View From a Prairie Home

by Hege Hernfindahl, Columnist

It has been a long and hard winter for everybody. We have struggled every day. With the snow. The ice. The wind. The impossibility to go outside when it is so cold and slippery. We are old and don’t want to fall and break our brittle bones. The snow combined with the wind has often made it impossible to drive anywhere. And then came the mud. Neither of us can remember mud like that. My jeep has a setting for mud, but even with that, driving was scary.

For something to do and because I knew spring would eventually come, I started cleaning closets. We have a lot of storage in our old house with four floors, which is good and bad. The latter causes things to pile up, because “wait and see” can easily be added to the “keep or throw “rule. I was cleaning the bottom of a closet in the basement. A place where we have winter coats but let the shelves and the floor of the closet just stay messy. Who really cares? That is when I found it. The big tote with a lid. On the top was written: “Erland’s baby clothes.” I carefully opened it. On top was a blue Norwegian cardigan knitted by my mother. I could picture him in it. He wore it often. A little blond boy. With sparkly blue eyes.
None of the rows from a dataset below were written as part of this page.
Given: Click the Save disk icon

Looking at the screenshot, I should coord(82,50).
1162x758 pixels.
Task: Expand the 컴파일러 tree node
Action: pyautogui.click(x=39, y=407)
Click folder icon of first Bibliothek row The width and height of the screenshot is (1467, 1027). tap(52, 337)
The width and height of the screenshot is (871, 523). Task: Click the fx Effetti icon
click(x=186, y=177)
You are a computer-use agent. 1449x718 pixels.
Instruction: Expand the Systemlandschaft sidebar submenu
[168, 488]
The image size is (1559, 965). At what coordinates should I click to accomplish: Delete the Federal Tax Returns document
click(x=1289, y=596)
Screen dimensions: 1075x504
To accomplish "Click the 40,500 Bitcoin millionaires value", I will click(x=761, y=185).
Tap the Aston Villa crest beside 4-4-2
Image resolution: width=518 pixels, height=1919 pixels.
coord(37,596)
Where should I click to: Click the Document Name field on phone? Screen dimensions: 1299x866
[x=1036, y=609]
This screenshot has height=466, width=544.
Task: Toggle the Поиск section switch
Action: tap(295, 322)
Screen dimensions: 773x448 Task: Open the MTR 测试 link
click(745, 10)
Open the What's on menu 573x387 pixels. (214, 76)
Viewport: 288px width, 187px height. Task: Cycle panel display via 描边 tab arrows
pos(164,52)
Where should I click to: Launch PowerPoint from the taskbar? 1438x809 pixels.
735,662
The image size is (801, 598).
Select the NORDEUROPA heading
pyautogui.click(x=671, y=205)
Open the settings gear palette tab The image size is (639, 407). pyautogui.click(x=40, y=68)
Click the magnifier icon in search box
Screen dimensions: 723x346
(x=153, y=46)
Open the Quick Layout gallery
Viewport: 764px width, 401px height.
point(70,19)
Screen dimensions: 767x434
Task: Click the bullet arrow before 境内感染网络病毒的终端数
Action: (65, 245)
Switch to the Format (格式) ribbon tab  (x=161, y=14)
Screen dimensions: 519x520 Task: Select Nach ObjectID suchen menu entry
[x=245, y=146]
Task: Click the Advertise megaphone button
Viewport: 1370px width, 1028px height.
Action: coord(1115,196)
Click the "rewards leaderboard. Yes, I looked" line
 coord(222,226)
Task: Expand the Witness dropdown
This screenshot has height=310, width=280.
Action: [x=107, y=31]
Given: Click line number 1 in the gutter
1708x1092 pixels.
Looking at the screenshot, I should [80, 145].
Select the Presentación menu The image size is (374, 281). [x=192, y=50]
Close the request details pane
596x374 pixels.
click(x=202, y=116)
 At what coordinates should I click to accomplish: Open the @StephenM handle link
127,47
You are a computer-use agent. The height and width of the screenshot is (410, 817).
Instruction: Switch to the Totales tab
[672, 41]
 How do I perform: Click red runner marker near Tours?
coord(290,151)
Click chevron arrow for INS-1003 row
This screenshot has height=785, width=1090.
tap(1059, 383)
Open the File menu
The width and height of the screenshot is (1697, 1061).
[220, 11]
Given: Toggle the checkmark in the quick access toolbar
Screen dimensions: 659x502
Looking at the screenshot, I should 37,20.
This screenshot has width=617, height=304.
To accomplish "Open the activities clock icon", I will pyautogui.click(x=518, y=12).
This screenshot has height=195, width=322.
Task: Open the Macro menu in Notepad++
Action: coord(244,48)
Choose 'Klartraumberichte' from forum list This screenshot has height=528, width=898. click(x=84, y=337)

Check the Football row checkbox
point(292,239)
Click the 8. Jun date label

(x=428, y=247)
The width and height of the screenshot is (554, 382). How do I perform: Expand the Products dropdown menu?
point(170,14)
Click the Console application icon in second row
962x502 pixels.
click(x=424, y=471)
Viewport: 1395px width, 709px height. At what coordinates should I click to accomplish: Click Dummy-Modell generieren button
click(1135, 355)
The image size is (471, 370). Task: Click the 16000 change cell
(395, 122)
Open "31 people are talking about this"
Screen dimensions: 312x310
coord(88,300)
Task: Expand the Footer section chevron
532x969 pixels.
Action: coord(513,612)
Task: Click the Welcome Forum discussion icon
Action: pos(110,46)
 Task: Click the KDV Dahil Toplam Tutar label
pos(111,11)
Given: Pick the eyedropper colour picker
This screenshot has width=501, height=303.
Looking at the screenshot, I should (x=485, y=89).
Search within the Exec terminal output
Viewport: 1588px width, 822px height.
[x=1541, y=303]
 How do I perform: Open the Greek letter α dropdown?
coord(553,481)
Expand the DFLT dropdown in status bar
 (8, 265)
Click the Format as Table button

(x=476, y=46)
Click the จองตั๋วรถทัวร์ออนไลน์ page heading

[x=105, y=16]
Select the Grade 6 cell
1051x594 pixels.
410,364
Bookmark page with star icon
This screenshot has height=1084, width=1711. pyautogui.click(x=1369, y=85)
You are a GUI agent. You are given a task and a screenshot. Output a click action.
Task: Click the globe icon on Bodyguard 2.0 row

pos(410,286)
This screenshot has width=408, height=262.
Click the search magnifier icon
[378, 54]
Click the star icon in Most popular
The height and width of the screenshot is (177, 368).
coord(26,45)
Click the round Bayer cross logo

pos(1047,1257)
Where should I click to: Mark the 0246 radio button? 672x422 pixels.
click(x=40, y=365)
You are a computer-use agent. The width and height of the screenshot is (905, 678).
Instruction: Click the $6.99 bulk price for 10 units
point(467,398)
He was a mama’s boy.

First, when he was a baby, I would carry him in a baby carrier on my chest. He was the baby of the family and was brought along as I hauled my other two children places. We didn’t have an infant baby car seat that could be carried back then. So I would carry him to the car and then strap him in to the back-facing baby seat. I can’t remember him ever crying. He was such a content baby. So smiley. He was allergic to almost all types of food, so I just nursed him. But he was tiny and people would ask me if I fed him. The pediatric allergist told us he would eventually grow out of his allergies and to keep nursing him until he was able to eat ordinary food. So I did. Maybe it was therefore we grew so very close.

When they did the allergy test on his back, they found the only thing he could eat was red beets. So when he was ready for finger food, that is what he ate. He sat, contently, in his high chair and ate cooked beets that were cut in small pieces. When he was full, he rubbed the beets into his hair, his chair and threw the rest on the floor. And he laughed at me, thinking himself clever.

It took him a while to learn to walk. He just would crawl. People would ask me if there was something wrong with him and I said he was just a late bloomer. It also took him a while to learn to talk. When people commented on his lack of words, I told them, he was a deep thinker and a good listener and was just waiting for the right moment to speak. And he did. In Norway. He opened up his mouth one day and spoke in sentences. Long sentences. In Norwegian. And when Grant came to our cabin in southern Norway, he spoke to his daddy in English. But he soon switched, when he realized that his daddy understood Norwegian too. So they were bilingual together.

As he grew up, I loved every stage of his life. Even his rebellious teenage years. He loved to sing and had a beautiful voice. At a ceremony in high school for choir and theatre students, he surprised me by singing a solo. My shy little boy. Before he went to college, I told him to be serious about his education. And he listened.

It has been a long, hard road for us to see our healthy son get cancer and die. Our youngest. Who was kind and compassionate. Who would call us every week from whatever country he was in. (52  during his amazing career). We would facetime when appropriate. And we could see how he just loved his life. He was still a good listener and a deep thinker. And now, he is gone. Nothing will bring him back. And I am so very sad even when spring is finally here.